# To be done
Can you repeat the Stack Overflow comments analysis from "Stack overflow provides" to "them not obvious.", but switch "reducer" to "aggregator"?

# Provided passage

Skip to content

Nicolas-Richard/map_reduce_stackoverflow_data_analysis

Folders and files

NameName
Last commit message
Last commit date

Latest commit

 

History

5 Commits
 
 
 
 
 
 

Repository files navigation

Stack overflow provides its data here : https://archive.org/download/stackexchange

The "comments" data unzipped is about 15GB.

What is the most referenced Wikipedia page in Stackoverflow comments ?

1. Naively parse the URLs

For each comment, I check if there is a Wikipedia link inside. I parse it out and sent it to the reducer.

The difficult part is the links are not nicely tagged but included in plain format in the body of the comment.

The problem with this approach is I'm getting a lot of garbage URLs because the links are not nicely tagged but included in plain format in the body of the comment which make parsing them not obvious.

This is a major problem as urls have a tendency to be found at the end of a sentence or between parentheses, or followed by a comma, a dot, any punctuation mark or a permutation of all / any of that.

The same page can have several representations...

https://en.wikipedia.org/wiki/SQL_injection https://en.wikipedia.org/wiki/SQL_injection) https://en.wikipedia.org/wiki/SQL_injection).

Note: In some cases a parenthesi at the end of a URL is legit and should not be removed...

2. Check that the URLs are reachable

Before emitting a URL to the reducer I need to make sure it's a good one.

# Data excerpts

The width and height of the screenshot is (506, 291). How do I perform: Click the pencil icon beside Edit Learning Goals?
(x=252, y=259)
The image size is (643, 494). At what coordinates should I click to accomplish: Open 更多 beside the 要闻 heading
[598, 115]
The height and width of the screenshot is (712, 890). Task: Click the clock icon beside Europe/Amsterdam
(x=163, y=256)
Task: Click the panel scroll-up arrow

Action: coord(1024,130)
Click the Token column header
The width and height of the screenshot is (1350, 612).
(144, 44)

# Written solution
Stack overflow provides its data here : https://archive.org/download/stackexchange

The "comments" data unzipped is about 15GB.

What is the most referenced Wikipedia page in Stackoverflow comments ?

1. Naively parse the URLs

For each comment, I check if there is a Wikipedia link inside. I parse it out and sent it to the aggregator.

The difficult part is the links are not nicely tagged but included in plain format in the body of the comment.

The problem with this approach is I'm getting a lot of garbage URLs because the links are not nicely tagged but included in plain format in the body of the comment which make parsing them not obvious.